The blog is pleased to welcome this post from guest contributor Dr. Michael Skaggs. Michael Skaggs recently defended his dissertation, "Reform in the Queen City: Religion and Race in Cincinnati in the Era of Vatican II," in the Department of History at the University of Notre Dame. He vastly prefers Glier’s goetta over Queen City and Skyline over Gold Star. He hopes you’ll reach him at email@example.com or on Twitter @maskaggs.
I've had occasion to read more broadly since defending my dissertation in December. I've also been grateful for the opportunity to reflect on my research interests and where they might fit into broader conversations moving forward.
In the roundtable on food history published in the December 2016 Journal of American History, Mark Padoongpatt's observations on the pertinence of "the debate over whether food is valuable because it serves as an 'entrée' into more important themes in American history or if it is inherently valuable" intrigued me. The roundtable interested me not because of my own research but because of what I've previously thought to be an outside interest: what food means and what our eating of it means to us. Yet as I made my way though Padoongpatt's generous article - his contribution to the roundtable is the most evenhanded in its evaluation of academics' and more popular food writers' contributions to the field - I realized that it would not be difficult to substitute "religion" for "food" throughout the series and still have a coherent, thought-provoking set of essays.
Consider these further sentences from Padoongpatt, this time with the substitution: "How is the story of [religion] and immigrant identity formation different from histories of immigrant identity formation through music or sports? Why does American history even need [religion] as a framework? Does it allow us to interpret and understand significant turning points and historical change in original ways? Are we merely covering old ground, only entering through a different door? Paying more attention to and integrating the intrinsic elements of [religion]...can expand historical narratives while highlighting the validity of [religion] as a way to interpret the American past."
Debates - or even anxieties - over the role of religion in American history are nothing new, of course. But observing the ongoing development of a young field offers valuable lessons for historians of religion. This is a moment for us to learn from each other. Even if not all historians would acknowledge the centrality of religion to American history, most would agree that historians of religion have contributed enormously to the Americanist field by producing histories beginning from religion and radiating outward to touch on numerous other facets of American history. To move from thought experiment to explicit argument, like food religion does "allow us to interpret and understand significant turning points and historical change in original ways." Yet the observational street is two-way: while food historians would benefit from tracing the re-entrance of religion to American historiography as a significant force, those of us concerned with religion would do well to note how food history is being integrated into broader conversations. What points of tension might be anticipated for food historians? How do those historians overcome them compared to our own developments? The evolution of food historiography will be all the more instructive, too, for the lighter emotional baggage of food. That is not to say food is "less serious" than religion, of course, but rather to observe that disputes over food itself, if not its historiographical implications, are frequently less emotionally fraught than those over religion.
There are several key differences between food and religion, to be sure.
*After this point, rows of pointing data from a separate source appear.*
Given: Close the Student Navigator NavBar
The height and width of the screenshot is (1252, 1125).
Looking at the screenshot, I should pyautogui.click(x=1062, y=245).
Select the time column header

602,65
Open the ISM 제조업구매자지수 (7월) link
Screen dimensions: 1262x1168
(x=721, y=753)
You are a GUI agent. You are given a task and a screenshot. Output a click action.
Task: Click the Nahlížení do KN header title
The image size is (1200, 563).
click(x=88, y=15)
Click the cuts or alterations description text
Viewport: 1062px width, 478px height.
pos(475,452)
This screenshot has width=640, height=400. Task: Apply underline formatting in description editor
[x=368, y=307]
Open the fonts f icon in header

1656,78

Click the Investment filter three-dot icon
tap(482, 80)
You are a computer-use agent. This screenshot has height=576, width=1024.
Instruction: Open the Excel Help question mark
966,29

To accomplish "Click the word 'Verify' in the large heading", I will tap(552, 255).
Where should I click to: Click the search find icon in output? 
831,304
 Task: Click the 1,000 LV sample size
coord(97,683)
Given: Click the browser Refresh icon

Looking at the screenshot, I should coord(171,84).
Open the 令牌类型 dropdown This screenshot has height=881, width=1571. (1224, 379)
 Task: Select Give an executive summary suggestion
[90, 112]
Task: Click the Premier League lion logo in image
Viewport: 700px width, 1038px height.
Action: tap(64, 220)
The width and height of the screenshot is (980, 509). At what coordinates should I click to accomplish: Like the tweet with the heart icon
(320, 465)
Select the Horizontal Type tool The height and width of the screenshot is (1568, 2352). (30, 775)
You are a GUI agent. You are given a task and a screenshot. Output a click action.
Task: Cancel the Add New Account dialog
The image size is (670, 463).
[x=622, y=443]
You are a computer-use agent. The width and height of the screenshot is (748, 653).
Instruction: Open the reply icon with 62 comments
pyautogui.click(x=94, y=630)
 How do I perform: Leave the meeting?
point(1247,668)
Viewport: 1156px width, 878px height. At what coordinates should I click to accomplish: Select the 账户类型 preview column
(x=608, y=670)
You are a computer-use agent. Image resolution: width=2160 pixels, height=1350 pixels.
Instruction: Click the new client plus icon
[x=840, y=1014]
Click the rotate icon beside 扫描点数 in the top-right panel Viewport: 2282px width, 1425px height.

For one, everyone has to eat, while a great many neither profess religious belief nor feel that any such belief is necessary for a fulfilling life. Yet even such an intrinsic difference does little to lessen how deeply both food and religion can be and are to identity formation and maintenance, and both have exerted powerful influences over individuals and communities' lives in every era of American history. Perhaps even more interesting than the influence of either food or religion is the confluence of the two: patterns of keeping kosher by American Jews, for example, or the communal meal following a burial in numerous traditions, or the social function of fish fries in Catholic parishes during the liturgical season of Lent. My own memories of the latter conjure tastes, smells, and textures so enticing that it's impossible not to question whether deep-fried cod slathered in tartar sauce truly conveys the penitential spirit meant to be invoked by the Lenten Friday prohibition on meat - a commentary both on American foodways and on local expressions of theological-juridical requirements.
The future of food historiography is bright, so historians of religion will have ample opportunity to adapt lessons learned there within their own fields. Food was well-represented at the AHA Annual Meeting, with the word appearing almost fifty times in the Meeting's online program. It is emerging as a field of great interest - or, perhaps, re-emerging. As the other essays in the JAH roundtable proved, more developed historiographies of labor, immigration, and gender have not-infrequently used food to explicate broader questions of space, authority, and identity. The challenge now confronting historians is to reorient themselves away from using food as an indicator of broader trends; or, to adapt Padoongpatt’s language, to move from food as historiographical condiment - enhancing certain notes of and conferring complexity on our histories - to food as the main course. Those of us devoted to the study of religion ought to consider whether we have successfully made the same transition and, if not, look to the future of food historiography for a fuller understanding of where we fit into the discipline. Bon appétit.